O ex-governador Mauro Mendes (União), pré-candidato ao Senado, defendeu a adoção da prisão perpétua na Constituição Brasileira para crimes contra a vida. A proposta inclui a convocação de uma Assembleia Nacional Constituinte para viabilizar a alteração, sendo um aceno ao eleitorado de direita que demanda punições mais severas para o crime.
Em entrevista à Rádio CBN, nesta quinta-feira (02), Mauro Mendes afirmou: “Eu sou a favor da prisão perpétua, só que a Constituição Brasileira proíbe isso. Então vamos convocar uma nova constituinte”. A Constituição Federal, promulgada em 1988, atualmente impede a pena de morte e a prisão perpétua, tornando necessária uma nova Constituinte para qualquer mudança nesse sentido.

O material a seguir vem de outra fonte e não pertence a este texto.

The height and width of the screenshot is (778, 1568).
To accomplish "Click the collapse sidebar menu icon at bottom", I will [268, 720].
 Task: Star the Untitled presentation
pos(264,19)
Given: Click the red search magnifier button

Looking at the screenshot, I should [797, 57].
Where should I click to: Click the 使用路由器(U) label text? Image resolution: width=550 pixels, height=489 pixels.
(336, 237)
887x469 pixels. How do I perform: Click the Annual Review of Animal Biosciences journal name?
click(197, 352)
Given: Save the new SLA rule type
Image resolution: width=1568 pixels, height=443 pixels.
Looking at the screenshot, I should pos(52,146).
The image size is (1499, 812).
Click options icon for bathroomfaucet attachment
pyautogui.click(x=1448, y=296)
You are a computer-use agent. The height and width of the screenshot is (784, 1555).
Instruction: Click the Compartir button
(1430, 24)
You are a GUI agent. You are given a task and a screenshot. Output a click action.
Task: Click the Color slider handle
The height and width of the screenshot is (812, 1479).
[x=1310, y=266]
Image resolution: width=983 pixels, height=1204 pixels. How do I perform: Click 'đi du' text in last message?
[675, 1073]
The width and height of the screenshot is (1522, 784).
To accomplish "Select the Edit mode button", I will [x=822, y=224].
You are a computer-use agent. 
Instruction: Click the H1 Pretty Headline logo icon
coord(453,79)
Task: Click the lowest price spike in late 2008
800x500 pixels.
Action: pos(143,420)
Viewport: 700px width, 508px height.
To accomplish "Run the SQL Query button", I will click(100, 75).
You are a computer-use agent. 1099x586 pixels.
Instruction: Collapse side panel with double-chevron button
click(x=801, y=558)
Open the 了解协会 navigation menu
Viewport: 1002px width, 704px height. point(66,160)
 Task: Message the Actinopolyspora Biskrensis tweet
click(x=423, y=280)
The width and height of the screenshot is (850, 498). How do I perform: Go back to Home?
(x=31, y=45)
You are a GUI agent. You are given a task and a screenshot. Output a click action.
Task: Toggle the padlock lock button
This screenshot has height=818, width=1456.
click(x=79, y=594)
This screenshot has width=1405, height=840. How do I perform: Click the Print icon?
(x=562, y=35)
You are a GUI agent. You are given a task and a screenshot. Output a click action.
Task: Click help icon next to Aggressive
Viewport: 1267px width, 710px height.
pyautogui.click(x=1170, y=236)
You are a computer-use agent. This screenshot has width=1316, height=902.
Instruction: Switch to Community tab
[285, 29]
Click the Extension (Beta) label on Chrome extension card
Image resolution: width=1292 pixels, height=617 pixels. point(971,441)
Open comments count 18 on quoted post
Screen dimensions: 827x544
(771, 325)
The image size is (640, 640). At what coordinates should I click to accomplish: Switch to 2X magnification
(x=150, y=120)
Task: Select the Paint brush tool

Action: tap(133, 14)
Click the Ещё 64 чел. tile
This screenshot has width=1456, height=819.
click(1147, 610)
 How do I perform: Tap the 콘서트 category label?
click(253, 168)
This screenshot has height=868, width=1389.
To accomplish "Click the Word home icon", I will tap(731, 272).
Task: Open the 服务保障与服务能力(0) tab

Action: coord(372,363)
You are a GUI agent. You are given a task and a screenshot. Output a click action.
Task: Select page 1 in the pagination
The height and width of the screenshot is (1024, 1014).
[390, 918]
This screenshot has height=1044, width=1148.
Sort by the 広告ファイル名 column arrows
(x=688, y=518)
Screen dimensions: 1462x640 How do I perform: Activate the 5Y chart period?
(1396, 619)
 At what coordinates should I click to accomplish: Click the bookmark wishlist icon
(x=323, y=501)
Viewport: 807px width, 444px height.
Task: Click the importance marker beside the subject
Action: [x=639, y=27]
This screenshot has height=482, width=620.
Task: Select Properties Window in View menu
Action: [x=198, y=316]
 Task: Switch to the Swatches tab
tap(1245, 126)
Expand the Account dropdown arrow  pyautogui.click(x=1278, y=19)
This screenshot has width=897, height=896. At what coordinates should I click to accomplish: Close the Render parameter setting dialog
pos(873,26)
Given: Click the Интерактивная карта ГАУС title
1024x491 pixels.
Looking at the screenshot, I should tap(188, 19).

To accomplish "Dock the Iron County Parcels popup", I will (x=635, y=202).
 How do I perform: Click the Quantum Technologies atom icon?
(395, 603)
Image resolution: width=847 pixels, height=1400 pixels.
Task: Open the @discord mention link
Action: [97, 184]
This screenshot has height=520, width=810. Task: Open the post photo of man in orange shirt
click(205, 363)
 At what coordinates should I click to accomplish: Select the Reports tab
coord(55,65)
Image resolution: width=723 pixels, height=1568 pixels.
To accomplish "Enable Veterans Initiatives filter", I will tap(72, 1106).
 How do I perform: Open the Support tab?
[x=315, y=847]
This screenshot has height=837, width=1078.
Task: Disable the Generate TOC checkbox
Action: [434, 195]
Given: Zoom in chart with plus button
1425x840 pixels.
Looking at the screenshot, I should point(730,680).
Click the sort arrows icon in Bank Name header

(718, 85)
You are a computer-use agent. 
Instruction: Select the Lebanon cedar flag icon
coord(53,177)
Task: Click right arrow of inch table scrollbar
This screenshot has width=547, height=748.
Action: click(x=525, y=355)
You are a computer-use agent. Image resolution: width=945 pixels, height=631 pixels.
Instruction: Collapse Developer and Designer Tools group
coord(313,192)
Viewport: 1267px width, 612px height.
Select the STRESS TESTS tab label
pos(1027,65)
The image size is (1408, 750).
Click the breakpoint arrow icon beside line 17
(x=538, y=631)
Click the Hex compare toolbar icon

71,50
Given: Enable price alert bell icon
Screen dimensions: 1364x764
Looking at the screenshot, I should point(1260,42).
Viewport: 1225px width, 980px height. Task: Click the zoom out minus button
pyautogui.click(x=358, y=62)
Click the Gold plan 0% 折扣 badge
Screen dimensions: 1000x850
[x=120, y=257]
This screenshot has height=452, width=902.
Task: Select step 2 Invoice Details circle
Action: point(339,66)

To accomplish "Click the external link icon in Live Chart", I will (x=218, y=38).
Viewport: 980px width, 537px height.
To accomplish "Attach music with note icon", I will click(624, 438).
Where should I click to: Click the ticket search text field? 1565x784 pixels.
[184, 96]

Defesa da Prisão Perpétua na Constituição e Críticas à Legislação Atual
Para justificar sua proposta de prisão perpétua na Constituição, o ex-governador mencionou um incidente recente onde uma mulher foi assassinada a tiros e seu marido ficou gravemente ferido por um vizinho. O agressor foi detido, mas liberado pelas autoridades em menos de três dias. Mendes criticou a situação, declarando: “E esse é apenas um de centenas de milhares de casos de impunidade que acontecem em todo o país, porque a lei é frouxa”.
Código Penal de 1940: Uma Legislação Desatualizada
Mendes também ressaltou que o Código Penal Brasileiro, criado em 1940 durante a presidência de Getúlio Vargas, não reflete a realidade atual da criminalidade no país. Ele argumentou que a legislação é inadequada para combater os tipos de crimes que surgiram ao longo das décadas.
Necessidade de um Novo Código para Combater a Criminalidade
O ex-governador enfatizou a urgência de uma atualização legislativa. “É um absurdo que tenham se passado exatamente 86 anos e nós não fomos capazes de fazer um novo código para combater a bandidagem, combater tantos tipos de crime que surgiram, que, quando esse código nasceu, sequer existiam”, completou. A defesa da prisão perpétua na Constituição, portanto, insere-se nesse contexto de busca por maior rigor penal e atualização das leis brasileiras.